Required work =
Go through the data below. Pull out every line that has the word "Collapse".

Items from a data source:

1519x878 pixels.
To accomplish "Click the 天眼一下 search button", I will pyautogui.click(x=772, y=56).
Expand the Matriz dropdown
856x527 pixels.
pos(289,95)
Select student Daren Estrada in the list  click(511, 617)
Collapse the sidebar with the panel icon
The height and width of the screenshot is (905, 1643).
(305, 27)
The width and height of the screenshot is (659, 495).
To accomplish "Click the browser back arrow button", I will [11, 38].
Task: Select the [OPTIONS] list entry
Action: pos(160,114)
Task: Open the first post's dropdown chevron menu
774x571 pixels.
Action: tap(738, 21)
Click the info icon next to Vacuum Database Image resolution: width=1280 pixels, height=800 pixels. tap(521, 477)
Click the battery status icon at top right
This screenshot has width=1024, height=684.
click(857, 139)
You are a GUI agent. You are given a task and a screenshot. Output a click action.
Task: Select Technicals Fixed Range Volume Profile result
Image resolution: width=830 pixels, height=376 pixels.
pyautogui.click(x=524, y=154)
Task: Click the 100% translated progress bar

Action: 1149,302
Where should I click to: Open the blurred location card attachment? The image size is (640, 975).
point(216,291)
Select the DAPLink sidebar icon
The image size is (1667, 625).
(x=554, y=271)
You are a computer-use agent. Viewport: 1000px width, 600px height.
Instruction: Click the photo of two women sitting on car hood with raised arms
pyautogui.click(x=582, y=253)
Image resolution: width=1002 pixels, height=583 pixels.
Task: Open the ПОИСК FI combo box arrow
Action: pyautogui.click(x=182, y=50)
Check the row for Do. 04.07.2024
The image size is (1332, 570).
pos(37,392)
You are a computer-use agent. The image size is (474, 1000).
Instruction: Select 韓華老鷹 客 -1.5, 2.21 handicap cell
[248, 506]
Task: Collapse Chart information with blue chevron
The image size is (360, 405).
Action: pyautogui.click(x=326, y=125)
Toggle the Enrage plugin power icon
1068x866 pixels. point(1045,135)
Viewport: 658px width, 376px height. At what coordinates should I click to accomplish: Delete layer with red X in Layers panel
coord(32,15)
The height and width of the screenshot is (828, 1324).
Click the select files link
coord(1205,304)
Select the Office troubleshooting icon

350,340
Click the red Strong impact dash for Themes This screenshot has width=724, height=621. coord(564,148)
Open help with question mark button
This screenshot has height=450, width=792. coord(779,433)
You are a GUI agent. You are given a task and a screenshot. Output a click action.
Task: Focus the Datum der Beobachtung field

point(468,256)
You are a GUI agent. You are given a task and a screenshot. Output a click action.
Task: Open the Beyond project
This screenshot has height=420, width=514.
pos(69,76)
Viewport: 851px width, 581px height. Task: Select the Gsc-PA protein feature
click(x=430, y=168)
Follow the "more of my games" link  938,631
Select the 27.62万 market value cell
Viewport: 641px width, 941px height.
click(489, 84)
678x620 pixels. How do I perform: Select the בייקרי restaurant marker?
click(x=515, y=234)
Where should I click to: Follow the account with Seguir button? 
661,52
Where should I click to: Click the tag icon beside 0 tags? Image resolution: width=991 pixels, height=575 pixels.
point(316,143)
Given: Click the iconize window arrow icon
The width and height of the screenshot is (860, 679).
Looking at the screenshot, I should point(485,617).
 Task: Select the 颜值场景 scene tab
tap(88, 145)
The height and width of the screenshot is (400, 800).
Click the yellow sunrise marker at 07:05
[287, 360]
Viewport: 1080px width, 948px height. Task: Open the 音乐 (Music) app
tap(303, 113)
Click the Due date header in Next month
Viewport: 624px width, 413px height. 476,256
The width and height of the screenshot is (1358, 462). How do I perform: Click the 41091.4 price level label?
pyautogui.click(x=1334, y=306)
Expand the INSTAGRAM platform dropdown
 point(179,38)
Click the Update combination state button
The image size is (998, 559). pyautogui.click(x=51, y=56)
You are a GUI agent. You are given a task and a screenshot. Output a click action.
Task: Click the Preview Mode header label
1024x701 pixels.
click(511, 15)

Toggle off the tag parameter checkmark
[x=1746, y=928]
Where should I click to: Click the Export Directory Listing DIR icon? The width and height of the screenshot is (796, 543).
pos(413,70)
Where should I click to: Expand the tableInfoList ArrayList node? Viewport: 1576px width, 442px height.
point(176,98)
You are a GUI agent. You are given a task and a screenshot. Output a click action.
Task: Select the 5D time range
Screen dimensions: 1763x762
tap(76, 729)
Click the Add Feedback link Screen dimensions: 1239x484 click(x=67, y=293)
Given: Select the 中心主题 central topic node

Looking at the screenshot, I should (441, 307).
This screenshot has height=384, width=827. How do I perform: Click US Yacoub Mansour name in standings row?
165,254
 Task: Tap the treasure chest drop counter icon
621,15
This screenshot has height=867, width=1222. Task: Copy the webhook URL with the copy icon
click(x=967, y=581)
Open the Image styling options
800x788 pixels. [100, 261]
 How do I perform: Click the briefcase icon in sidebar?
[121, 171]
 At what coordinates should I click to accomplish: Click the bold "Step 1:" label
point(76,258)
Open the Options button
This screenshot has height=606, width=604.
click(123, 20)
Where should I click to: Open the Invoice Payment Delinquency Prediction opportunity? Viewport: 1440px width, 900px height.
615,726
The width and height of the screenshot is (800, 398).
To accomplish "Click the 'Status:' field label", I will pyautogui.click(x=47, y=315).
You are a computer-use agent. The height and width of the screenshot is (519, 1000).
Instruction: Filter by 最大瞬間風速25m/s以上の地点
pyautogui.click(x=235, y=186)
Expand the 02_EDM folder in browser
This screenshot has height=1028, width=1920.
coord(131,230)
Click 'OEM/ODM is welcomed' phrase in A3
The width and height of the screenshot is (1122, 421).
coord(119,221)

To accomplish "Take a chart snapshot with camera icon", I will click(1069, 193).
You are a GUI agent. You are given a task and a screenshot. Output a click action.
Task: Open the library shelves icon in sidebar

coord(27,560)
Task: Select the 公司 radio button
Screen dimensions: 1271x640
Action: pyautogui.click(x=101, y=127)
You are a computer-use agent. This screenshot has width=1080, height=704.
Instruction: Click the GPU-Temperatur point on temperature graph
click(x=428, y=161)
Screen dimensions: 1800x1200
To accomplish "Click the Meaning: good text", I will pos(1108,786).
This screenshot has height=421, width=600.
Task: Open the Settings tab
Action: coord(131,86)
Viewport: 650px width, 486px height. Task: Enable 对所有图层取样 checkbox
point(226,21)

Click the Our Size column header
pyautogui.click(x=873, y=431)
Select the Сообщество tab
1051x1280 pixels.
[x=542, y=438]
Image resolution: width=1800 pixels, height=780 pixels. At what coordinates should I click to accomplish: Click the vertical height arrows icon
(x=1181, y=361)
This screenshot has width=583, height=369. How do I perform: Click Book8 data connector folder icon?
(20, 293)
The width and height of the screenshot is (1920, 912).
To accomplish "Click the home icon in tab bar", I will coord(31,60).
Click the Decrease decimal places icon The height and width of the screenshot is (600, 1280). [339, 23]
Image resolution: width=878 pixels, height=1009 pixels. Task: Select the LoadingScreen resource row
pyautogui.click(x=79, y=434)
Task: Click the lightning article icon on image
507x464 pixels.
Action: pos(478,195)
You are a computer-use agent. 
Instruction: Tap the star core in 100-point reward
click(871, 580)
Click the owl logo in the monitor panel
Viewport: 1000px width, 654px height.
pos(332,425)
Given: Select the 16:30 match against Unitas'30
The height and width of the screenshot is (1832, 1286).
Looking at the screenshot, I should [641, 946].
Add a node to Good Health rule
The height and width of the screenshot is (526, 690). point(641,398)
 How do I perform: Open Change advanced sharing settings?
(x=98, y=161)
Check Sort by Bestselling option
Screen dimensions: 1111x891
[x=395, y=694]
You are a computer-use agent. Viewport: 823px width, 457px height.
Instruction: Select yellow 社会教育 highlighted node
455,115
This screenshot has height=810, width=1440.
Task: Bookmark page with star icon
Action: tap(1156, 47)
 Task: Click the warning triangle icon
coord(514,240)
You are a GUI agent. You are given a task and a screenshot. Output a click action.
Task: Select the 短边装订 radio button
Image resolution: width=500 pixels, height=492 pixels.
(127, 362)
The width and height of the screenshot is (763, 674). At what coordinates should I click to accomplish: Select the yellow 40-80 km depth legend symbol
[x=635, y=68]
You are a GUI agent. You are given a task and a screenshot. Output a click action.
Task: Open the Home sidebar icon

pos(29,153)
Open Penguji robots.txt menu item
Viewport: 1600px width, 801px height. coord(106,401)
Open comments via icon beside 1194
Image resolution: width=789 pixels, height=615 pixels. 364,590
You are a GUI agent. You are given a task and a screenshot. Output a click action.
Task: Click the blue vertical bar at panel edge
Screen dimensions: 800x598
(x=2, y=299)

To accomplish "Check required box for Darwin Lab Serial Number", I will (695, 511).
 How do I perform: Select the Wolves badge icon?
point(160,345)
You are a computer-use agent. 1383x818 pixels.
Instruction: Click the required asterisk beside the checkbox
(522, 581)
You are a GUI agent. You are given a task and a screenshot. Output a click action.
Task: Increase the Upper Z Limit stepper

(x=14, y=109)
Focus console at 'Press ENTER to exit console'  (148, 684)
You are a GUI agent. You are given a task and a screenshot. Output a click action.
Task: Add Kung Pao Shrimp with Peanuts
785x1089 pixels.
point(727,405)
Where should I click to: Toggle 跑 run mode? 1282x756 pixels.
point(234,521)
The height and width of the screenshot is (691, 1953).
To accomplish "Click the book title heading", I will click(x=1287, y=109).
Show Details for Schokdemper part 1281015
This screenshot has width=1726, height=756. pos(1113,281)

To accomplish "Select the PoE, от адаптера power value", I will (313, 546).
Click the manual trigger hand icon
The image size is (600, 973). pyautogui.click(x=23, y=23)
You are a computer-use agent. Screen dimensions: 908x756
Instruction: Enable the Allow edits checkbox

Reply =
Collapse the sidebar with the panel icon
Task: Collapse Chart information with blue chevron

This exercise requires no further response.